Luciano Bonilha Leão deve ter a tornozeleira eletrônica retirada nesta terça-feira (3). Benefício está condicionado ao cumprimento de algumas condições, como: se apresentar em juízo trimestralmente, não possuir ou portar armas e não se envolver em novos delitos
A Justiça concedeu liberdade condicional a Luciano Bonilha Leão, ajudante da Banda Gurizada Fandangueira e um dos quatro condenados no caso da Boate Kiss. A decisão, de segunda-feira (2), é assinada pela juíza Barbara Mendes de Sant’anna e atende a um pedido da defesa.
“O histórico prisional positivo, a ausência de faltas disciplinares, o cumprimento regular das condições impostas nos regimes anteriores e a inserção em atividades laborais ou educacionais constituem indicativos objetivos de assimilação da reprimenda por parte do apenado e de suas condições para a reinserção social de forma gradual”, sustenta a magistrada.

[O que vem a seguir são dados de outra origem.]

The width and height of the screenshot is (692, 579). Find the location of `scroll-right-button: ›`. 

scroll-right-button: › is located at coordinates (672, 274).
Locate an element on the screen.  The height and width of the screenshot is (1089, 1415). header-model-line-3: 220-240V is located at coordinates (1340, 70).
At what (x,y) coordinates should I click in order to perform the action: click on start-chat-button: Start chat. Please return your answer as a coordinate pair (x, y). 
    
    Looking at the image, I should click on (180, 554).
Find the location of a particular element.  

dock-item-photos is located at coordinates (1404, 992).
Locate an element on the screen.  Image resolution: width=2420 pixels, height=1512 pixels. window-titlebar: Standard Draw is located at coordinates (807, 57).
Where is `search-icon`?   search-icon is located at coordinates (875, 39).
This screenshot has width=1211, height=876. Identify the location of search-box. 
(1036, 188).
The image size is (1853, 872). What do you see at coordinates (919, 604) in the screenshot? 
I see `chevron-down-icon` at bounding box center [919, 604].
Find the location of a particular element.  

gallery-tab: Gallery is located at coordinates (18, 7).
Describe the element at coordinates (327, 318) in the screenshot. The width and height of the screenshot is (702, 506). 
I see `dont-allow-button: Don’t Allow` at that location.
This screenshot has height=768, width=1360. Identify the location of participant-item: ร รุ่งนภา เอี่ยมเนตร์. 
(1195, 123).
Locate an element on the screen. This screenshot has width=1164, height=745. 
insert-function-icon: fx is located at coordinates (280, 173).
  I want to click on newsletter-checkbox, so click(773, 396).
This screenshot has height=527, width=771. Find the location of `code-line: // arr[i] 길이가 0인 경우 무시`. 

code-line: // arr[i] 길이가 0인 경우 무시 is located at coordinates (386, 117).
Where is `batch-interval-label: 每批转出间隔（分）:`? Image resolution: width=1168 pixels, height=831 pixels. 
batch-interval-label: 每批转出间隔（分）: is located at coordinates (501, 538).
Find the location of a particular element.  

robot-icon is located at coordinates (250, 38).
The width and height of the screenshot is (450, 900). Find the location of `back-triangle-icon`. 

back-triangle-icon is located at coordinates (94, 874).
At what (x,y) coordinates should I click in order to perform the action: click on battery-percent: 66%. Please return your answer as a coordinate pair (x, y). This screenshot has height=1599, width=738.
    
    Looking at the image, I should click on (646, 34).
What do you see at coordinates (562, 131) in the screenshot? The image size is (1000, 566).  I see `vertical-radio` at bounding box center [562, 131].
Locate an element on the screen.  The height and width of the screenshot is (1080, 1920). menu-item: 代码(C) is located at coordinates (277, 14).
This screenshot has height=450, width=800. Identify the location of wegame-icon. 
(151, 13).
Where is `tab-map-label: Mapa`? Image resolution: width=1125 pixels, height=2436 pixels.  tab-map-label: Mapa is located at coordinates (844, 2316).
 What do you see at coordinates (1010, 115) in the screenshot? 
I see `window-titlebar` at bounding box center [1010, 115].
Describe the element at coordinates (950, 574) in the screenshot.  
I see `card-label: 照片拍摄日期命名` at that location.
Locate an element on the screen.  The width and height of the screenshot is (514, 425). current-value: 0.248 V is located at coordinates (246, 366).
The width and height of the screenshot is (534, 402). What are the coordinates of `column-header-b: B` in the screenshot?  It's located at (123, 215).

O benefício está condicionado ao cumprimento dos seguintes requisitos:
- apresentação pessoal e obrigatória ao juízo, trimestralmente;
- solicitar autorização prévia ao Juízo para qualquer afastamento da Comarca ou troca de endereço;
- manter ocupação lícita, comprovando-a nos autos em 30 dias;
- não possuir ou portar armas;
- não se envolver em novos delitos.
Com o livramento condicional, Bonilha deve retirar, ainda nesta terça-feira (3), a tornozeleira eletrônica que usava desde o dia 30 de janeiro, quando passou a cumprir a pena em regime aberto.
A progressão foi concedida após ele cumprir 28% da pena, que foi recalculada em agosto de 2025 para 11 anos de prisão.
Decisões anteriores
Os condenados tiveram as penas reduzidas em julgamento que ocorreu no dia 26 de agosto, o que permitiu aos quatro progredir para o regime semiaberto em razão de parte da pena já cumprida (entenda abaixo).
O Ministério Público (MP) ingressou na Justiça com um recurso pedindo a modificação da decisão que reduziu as penas. Conforme o MP, o objetivo é restabelecer as condenações aplicadas pelo Tribunal do Júri em dezembro de 2021.
Penas diminuídas
No julgamento, a 1ª Câmara Especial Criminal do Tribunal de Justiça do RS manteve a validade do júri e decidiu, por unanimidade, reduzir as penas dos réus condenados. Foram mantidas as prisões de Elissandro Spohr, Mauro Hoffmann, Marcelo de Jesus dos Santos e Luciano Bonilha Leão.
A relatora do caso, desembargadora Rosane Wanner da Silva Bordasch, rejeitou a tese das defesas dos condenados de que a decisão dos jurados foi contrária às provas apresentadas no processo.
“As penas finais ficam, portanto, em 11 anos de reclusão para Luciano e Marcelo, e 12 anos de reclusão para Elisandro e Mauro no regime fechado. Por fim, são mantidas também as prisões dos acusados, tendo em vista o regime inicial fixado e o entendimento sufragado pelo STF”, disse a desembargadora.
Os desembargadores Luiz Antônio Alves Capra e Viviane de Faria Mirandaseguiram o voto da relatora.
Relembre o caso
A maioria das vítimas do incêndio na Boate Kiss morreu por asfixia após inalar a fumaça tóxica gerada quando o fogo atingiu a espuma que revestia o teto do palco, onde a banda dos músicos se apresentava. Um artefato pirotécnico usado por um dos membros da banda teria dado início ao fogo.
Centenas de pessoas ficaram desesperadas e começaram a correr em busca de uma saída.
Segundo bombeiros que fizeram o primeiro atendimento da ocorrência, muitas vítimas tentaram escapar pelo banheiro do estabelecimento e acabaram morrendo.